Welcome to our dedicated page for Tomi Environmental Solutions I SEC filings (Ticker: TOMZ), a comprehensive resource for investors and traders seeking official regulatory documents including 10-K annual reports, 10-Q quarterly earnings, 8-K material events, and insider trading forms.
TOMI Environmental Solutions, Inc. filings document the company's disinfection and decontamination business, including SteraMist iHP, Binary Ionization Technology, BIT Solution consumables, integrated systems, mobile equipment and iHP Corporate Service activity. Material-event reports include operating and financial results, regulatory and product disclosures, customer and service updates, and capital-structure information for its common stock listed on The Nasdaq Capital Market.
The filing record also covers shareholder voting matters, board and auditor approvals, Nasdaq listing-compliance notices, equity financing arrangements, Form S-3 registered share-sale activity and related legal opinions.

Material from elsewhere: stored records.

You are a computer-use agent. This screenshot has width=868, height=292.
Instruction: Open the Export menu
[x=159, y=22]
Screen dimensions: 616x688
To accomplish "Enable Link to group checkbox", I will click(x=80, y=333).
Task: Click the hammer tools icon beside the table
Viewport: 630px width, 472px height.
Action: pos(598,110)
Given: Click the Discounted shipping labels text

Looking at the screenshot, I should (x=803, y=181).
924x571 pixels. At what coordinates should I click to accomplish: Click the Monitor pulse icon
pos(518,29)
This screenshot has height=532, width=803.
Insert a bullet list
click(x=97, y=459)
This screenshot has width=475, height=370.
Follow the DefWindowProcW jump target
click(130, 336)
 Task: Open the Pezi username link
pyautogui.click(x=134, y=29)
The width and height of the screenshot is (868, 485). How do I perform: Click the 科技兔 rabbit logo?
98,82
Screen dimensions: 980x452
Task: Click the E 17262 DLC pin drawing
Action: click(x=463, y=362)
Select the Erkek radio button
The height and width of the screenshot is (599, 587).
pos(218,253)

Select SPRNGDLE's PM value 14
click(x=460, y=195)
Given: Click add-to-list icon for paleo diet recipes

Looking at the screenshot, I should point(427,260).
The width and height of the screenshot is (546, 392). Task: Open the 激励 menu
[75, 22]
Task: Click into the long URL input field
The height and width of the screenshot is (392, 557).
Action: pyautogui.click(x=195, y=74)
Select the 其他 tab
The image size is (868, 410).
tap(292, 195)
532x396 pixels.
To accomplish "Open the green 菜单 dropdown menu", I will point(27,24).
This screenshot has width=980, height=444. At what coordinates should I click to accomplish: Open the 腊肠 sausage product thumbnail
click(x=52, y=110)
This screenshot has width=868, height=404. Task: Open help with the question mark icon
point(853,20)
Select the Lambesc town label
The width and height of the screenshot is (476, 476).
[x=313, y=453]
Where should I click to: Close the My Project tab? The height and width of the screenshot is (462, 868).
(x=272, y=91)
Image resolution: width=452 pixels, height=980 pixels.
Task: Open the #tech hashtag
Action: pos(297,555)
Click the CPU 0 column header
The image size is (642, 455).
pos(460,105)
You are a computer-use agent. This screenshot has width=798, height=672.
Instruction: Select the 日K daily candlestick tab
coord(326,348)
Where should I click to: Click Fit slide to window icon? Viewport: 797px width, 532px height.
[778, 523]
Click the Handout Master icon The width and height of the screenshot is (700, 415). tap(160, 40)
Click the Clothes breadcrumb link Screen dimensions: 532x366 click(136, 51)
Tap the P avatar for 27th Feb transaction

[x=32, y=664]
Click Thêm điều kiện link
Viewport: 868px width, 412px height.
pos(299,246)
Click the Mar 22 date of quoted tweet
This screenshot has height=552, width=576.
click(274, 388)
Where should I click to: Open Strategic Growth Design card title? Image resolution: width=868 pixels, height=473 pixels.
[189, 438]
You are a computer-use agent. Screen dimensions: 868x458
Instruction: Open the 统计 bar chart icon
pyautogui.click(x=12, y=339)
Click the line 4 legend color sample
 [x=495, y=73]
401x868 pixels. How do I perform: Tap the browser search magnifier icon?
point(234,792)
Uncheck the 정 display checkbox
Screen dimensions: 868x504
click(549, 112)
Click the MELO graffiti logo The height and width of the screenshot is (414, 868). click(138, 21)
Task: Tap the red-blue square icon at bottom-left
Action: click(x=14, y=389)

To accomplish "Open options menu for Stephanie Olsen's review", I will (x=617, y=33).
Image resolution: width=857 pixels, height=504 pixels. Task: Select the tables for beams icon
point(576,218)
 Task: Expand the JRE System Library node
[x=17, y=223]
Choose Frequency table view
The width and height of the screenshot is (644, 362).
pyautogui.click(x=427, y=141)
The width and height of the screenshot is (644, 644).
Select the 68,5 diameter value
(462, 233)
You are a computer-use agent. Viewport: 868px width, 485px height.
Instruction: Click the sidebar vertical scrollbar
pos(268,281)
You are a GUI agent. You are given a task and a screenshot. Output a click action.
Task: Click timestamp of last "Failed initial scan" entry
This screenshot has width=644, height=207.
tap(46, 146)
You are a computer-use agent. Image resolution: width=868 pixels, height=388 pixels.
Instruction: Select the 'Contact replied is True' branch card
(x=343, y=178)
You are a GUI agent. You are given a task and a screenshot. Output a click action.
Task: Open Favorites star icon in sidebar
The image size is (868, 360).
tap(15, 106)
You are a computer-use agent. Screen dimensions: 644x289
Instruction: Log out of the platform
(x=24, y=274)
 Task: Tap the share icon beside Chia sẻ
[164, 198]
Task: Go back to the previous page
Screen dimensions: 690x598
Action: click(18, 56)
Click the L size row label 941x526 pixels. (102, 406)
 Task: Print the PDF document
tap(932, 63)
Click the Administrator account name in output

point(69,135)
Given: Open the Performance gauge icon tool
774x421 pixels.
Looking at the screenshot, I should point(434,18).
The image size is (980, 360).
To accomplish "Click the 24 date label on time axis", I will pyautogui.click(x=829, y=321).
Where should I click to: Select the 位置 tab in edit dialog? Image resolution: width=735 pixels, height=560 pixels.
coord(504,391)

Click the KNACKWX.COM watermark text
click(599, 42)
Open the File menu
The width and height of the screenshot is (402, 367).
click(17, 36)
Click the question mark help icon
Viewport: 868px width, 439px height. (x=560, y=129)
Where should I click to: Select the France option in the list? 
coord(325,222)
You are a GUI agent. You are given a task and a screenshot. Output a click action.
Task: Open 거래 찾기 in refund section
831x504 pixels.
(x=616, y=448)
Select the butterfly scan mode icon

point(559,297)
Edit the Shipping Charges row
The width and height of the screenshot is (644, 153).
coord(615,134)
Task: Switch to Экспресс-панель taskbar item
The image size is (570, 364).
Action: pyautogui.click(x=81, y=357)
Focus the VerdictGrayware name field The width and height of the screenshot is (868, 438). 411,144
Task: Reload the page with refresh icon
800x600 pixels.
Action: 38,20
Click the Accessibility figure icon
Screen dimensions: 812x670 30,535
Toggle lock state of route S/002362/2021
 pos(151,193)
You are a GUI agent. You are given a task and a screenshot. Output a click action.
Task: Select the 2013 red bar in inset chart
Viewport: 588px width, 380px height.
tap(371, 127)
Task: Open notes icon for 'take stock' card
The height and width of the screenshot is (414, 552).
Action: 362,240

These disclosures describe TOMI's governance, securities structure, material agreements, risk areas and public-company reporting events.
TOMI Environmental Solutions, Inc. reported that Nasdaq has notified the company of two listing deficiencies. Nasdaq advised that the company’s common stock failed to meet the minimum $1.00 per share bid price requirement for 30 consecutive business days, triggering a 180‑day grace period until May 18, 2026 to regain compliance by maintaining a closing bid of at least $1.00 for 10 consecutive business days.
Separately, Nasdaq informed the company that it is not meeting the $2,500,000 stockholders’ equity requirement. TOMI has 45 calendar days from November 21, 2025 to submit a compliance plan, and Nasdaq may grant up to an additional 180 days if the plan is accepted. The company states it intends to pursue all reasonable measures to regain compliance, and its shares will continue to trade on the Nasdaq Capital Market under the symbol TOMZ while this process continues.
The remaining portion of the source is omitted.